Two-Stage Deep Reinforcement Learning for Multi-UAV Mission Planning

Inspection tasks, whether for large-scale infrastructure or for aerial entertainment, demand high efficiency and adaptability. Traditional manual inspection methods often fall short, plagued by inefficiency and scalability issues. The advent of Unmanned Aerial Vehicle (UAV) clusters offers a transformative solution. This technology is pivotal not only for industrial applications like aircraft skin inspection but also for creating large-scale, dynamic aerial displays known as drone light shows. Coordinating a fleet of drones to cover specific areas or form intricate, moving patterns in the sky presents a significant computational challenge: how to optimally assign tasks (inspection points or display positions) to each drone and plan their flight paths to minimize completion time while respecting physical constraints like battery life and collision avoidance.

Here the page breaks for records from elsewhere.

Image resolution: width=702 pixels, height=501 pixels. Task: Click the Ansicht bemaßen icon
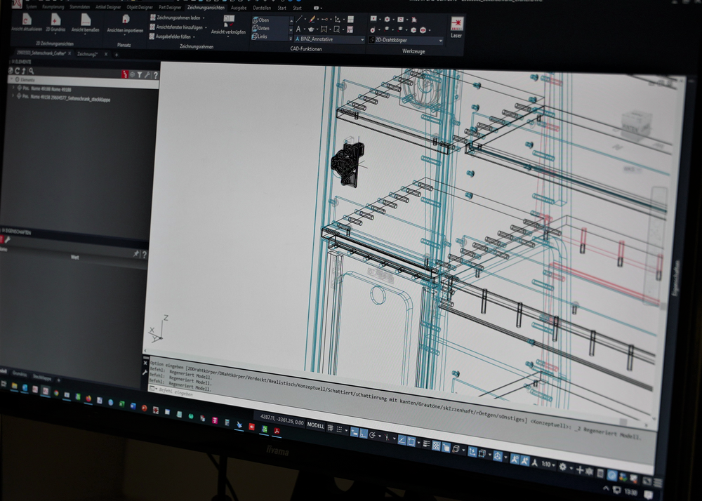click(86, 22)
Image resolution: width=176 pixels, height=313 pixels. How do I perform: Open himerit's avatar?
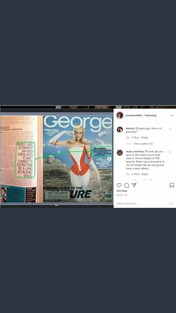click(x=120, y=130)
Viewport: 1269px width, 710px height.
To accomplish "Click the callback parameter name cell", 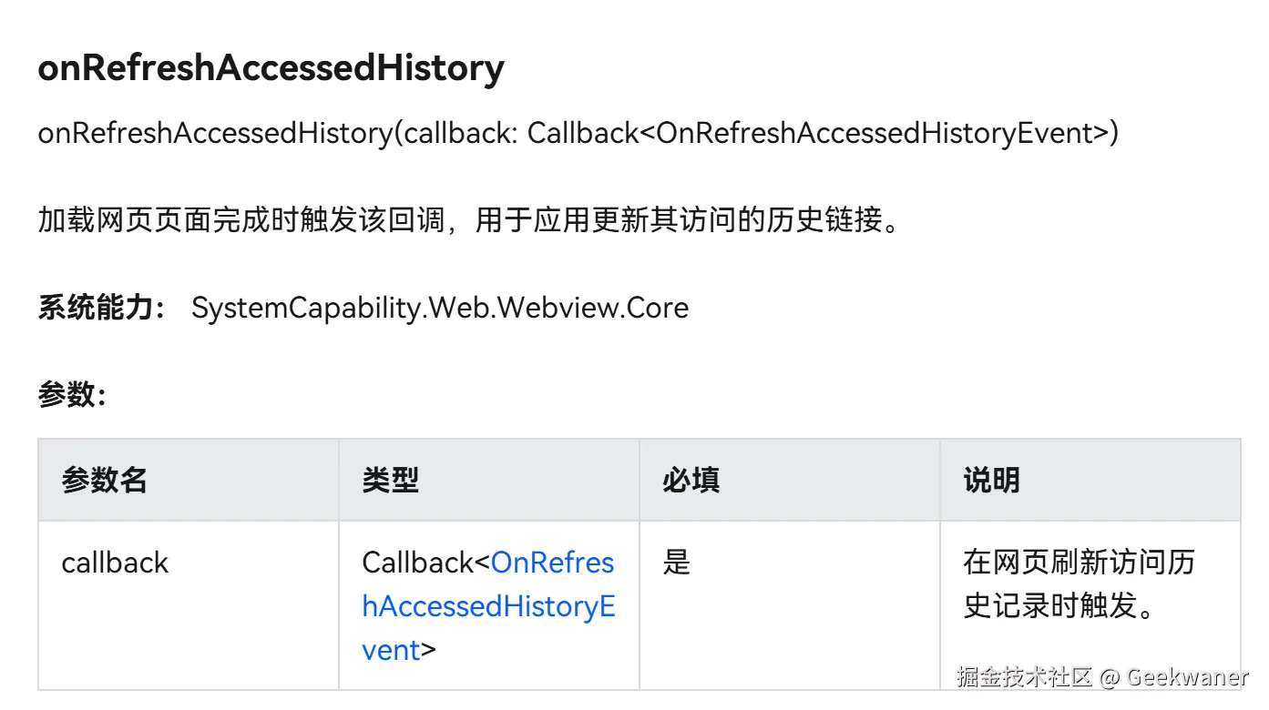I will tap(115, 563).
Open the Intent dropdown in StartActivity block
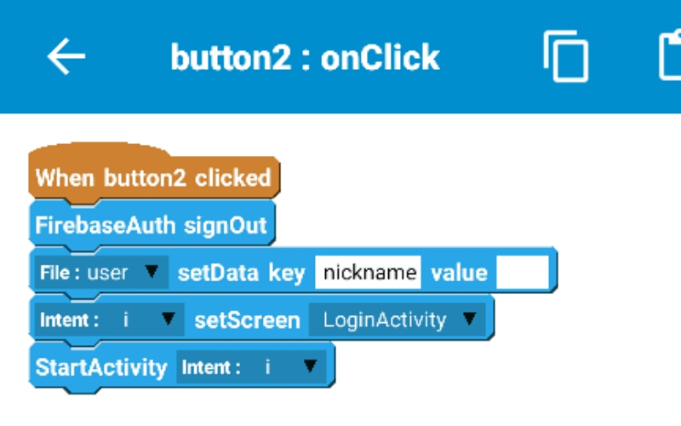The image size is (681, 426). click(310, 366)
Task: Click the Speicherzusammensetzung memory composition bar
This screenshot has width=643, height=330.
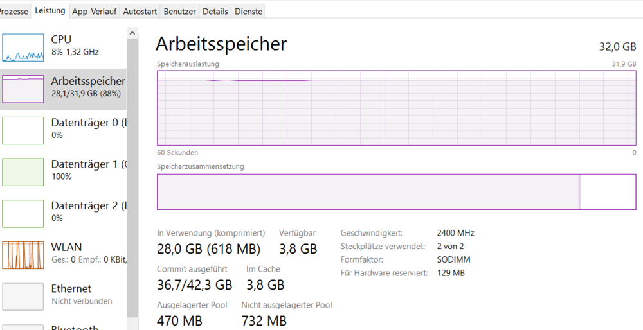Action: tap(396, 191)
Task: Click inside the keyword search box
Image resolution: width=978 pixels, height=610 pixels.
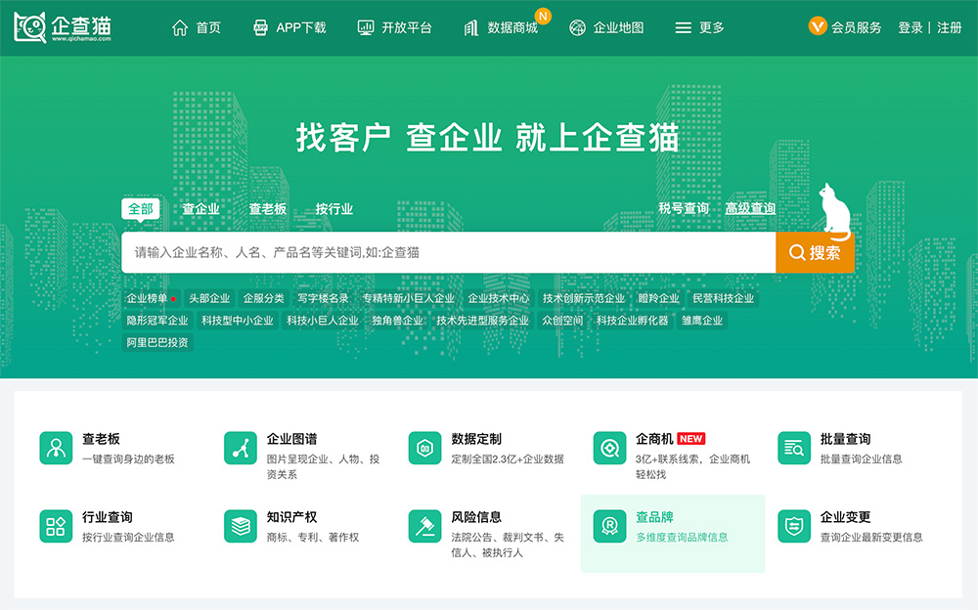Action: [440, 252]
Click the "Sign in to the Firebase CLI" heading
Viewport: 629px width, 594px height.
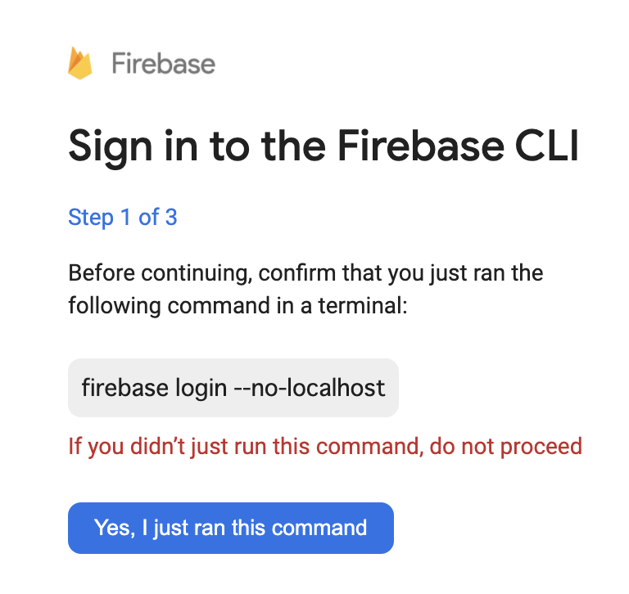[324, 147]
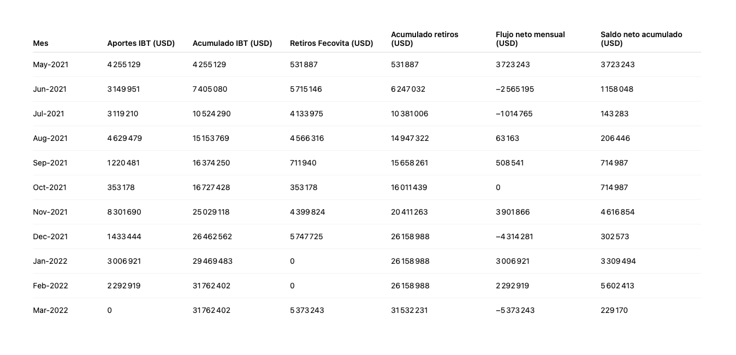Screen dimensions: 736x355
Task: Click the "Acumulado retiros (USD)" header
Action: [424, 39]
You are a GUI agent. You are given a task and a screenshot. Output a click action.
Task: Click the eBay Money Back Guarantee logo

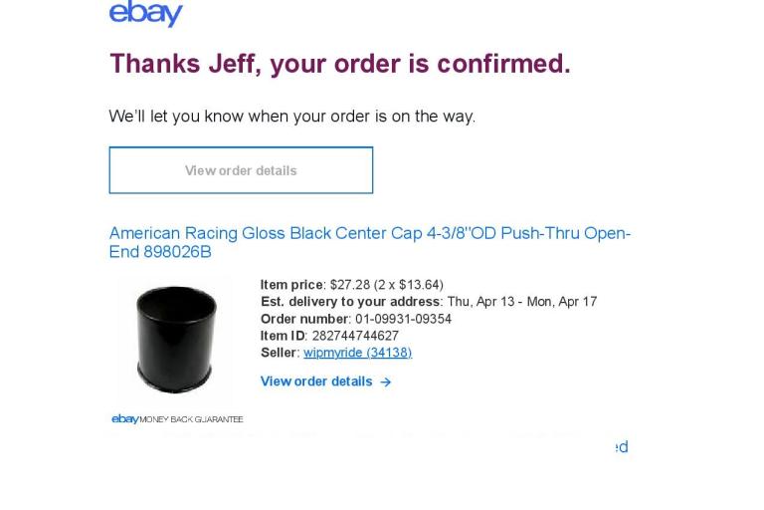click(x=177, y=419)
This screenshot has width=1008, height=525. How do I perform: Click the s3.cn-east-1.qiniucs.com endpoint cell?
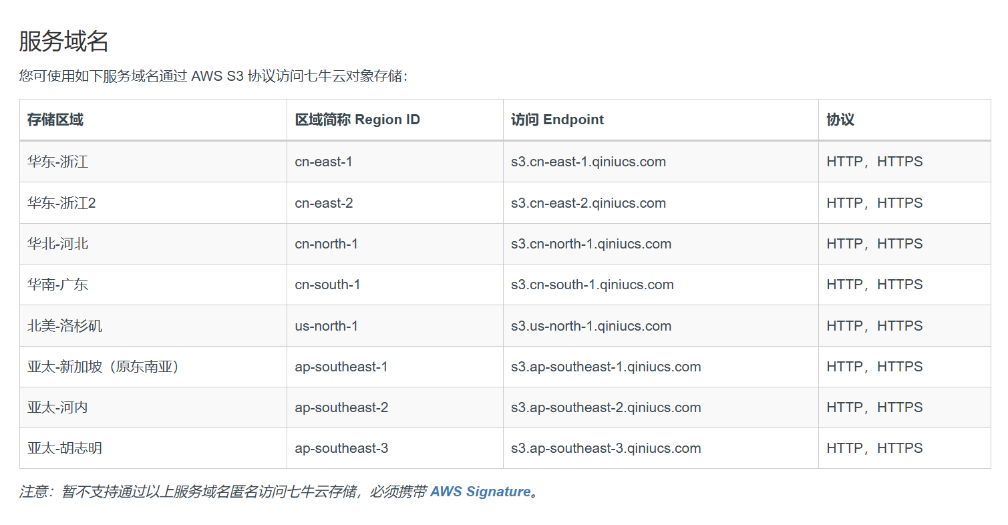click(588, 162)
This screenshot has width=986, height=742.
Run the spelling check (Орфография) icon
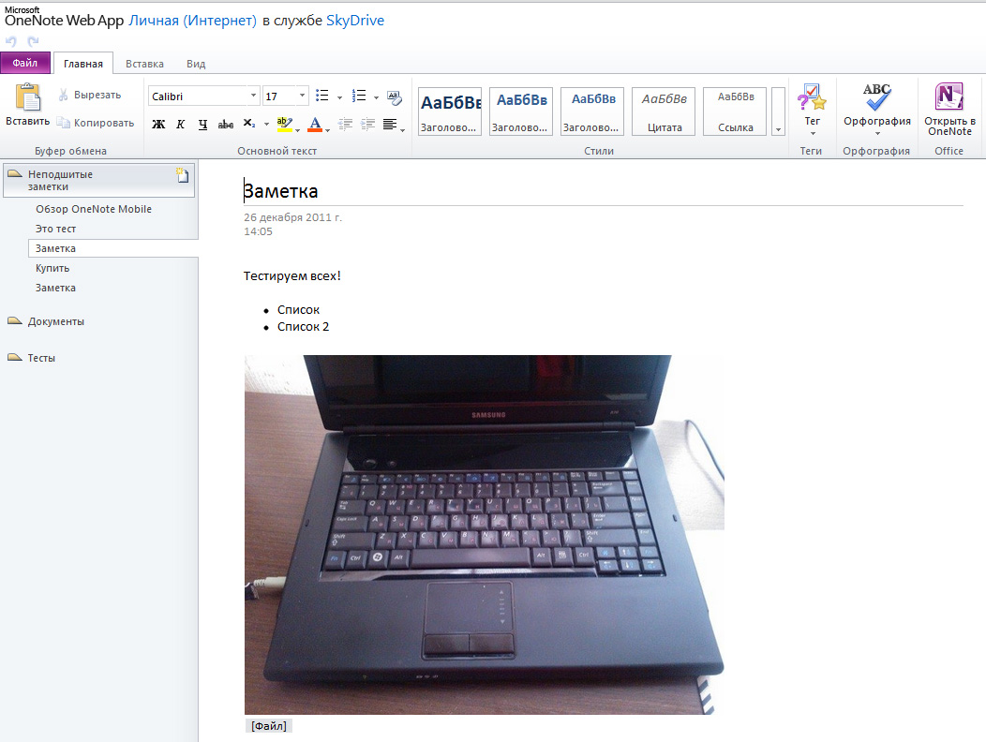[876, 97]
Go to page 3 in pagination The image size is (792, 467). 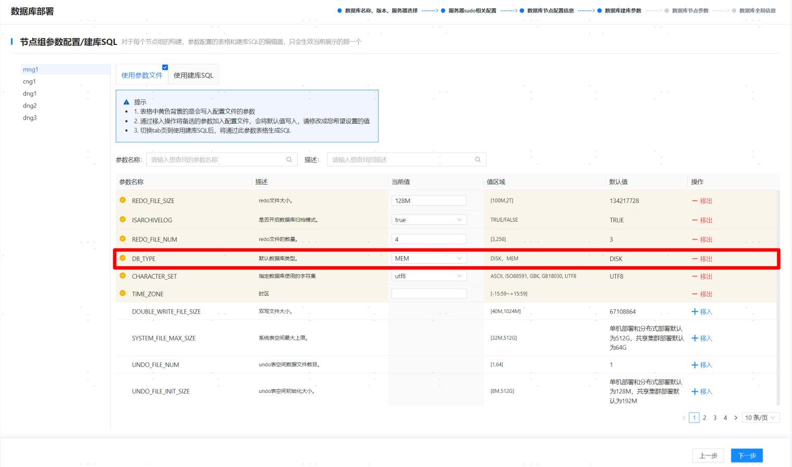pyautogui.click(x=715, y=417)
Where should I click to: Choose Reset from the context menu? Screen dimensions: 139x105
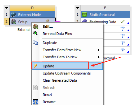coord(47,95)
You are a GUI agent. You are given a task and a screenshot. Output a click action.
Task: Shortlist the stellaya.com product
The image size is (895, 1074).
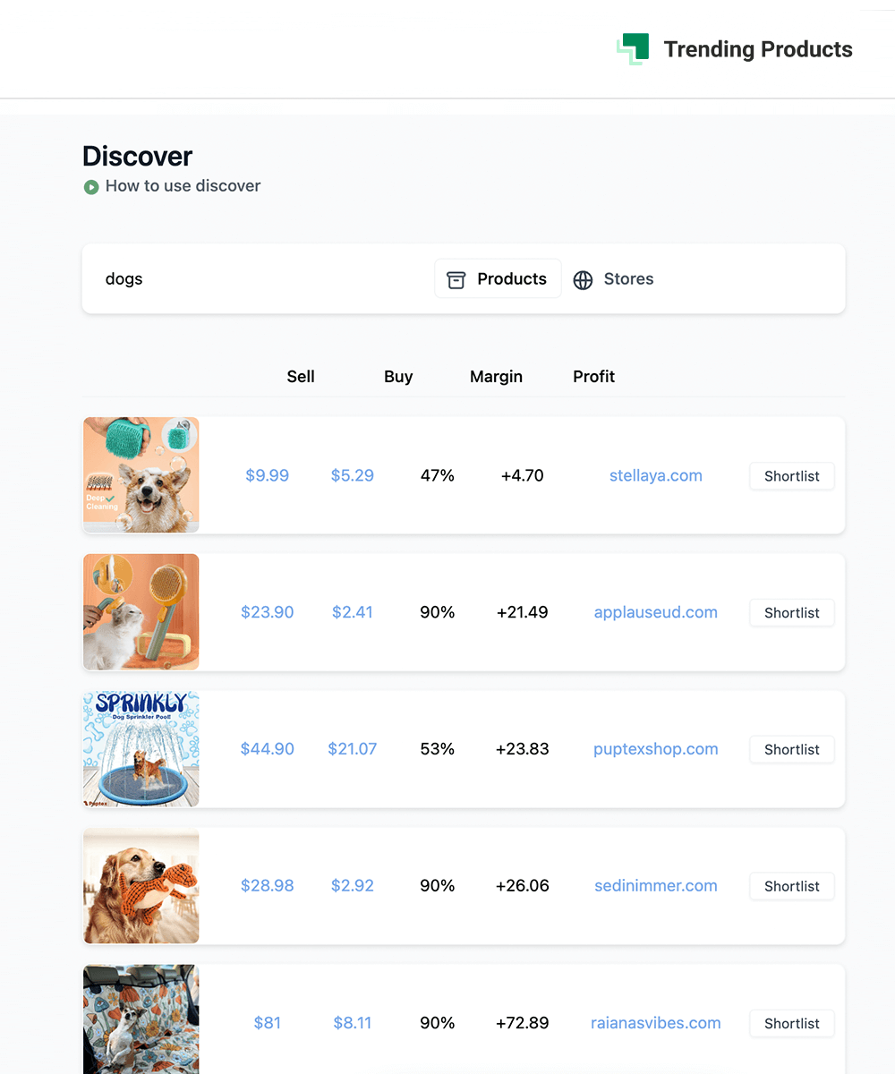pyautogui.click(x=791, y=476)
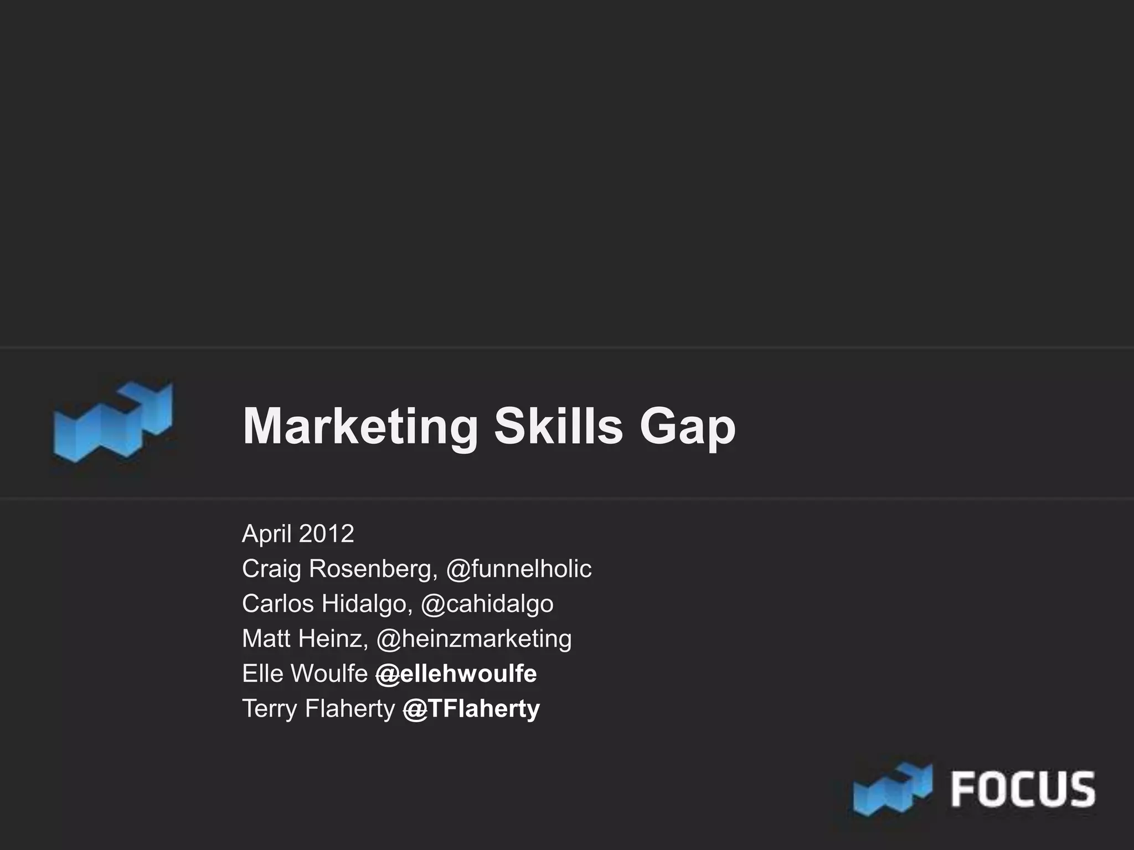Click the name Carlos Hidalgo
Screen dimensions: 1134x850
click(327, 604)
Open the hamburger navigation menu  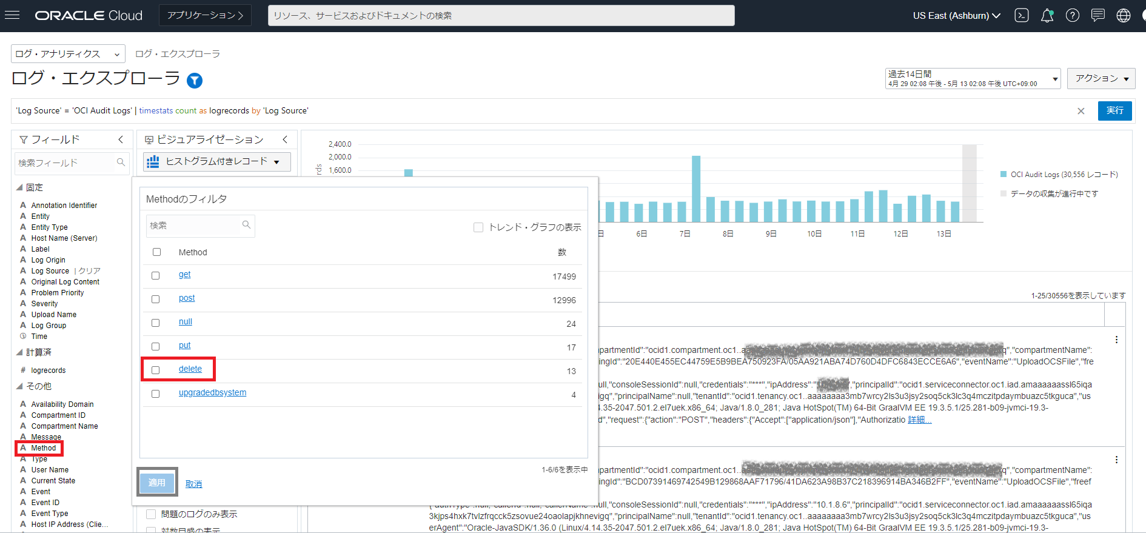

This mission planning problem for multiple UAVs is intrinsically linked to classic combinatorial optimization problems in operations research, particularly the Vehicle Routing Problem (VRP). In a drone light show, each drone can be seen as a “vehicle” that must visit a sequence of assigned “customer” points (specific positions in the formation) within its operational endurance. The goal is to orchestrate the entire fleet’s movements to achieve the synchronized display in the shortest possible time, which translates to minimizing the maximum flight distance or time taken by any single drone. Efficiently solving this problem is crucial for the seamless execution of complex drone light show choreography and for the practical deployment of UAVs in time-sensitive inspection scenarios.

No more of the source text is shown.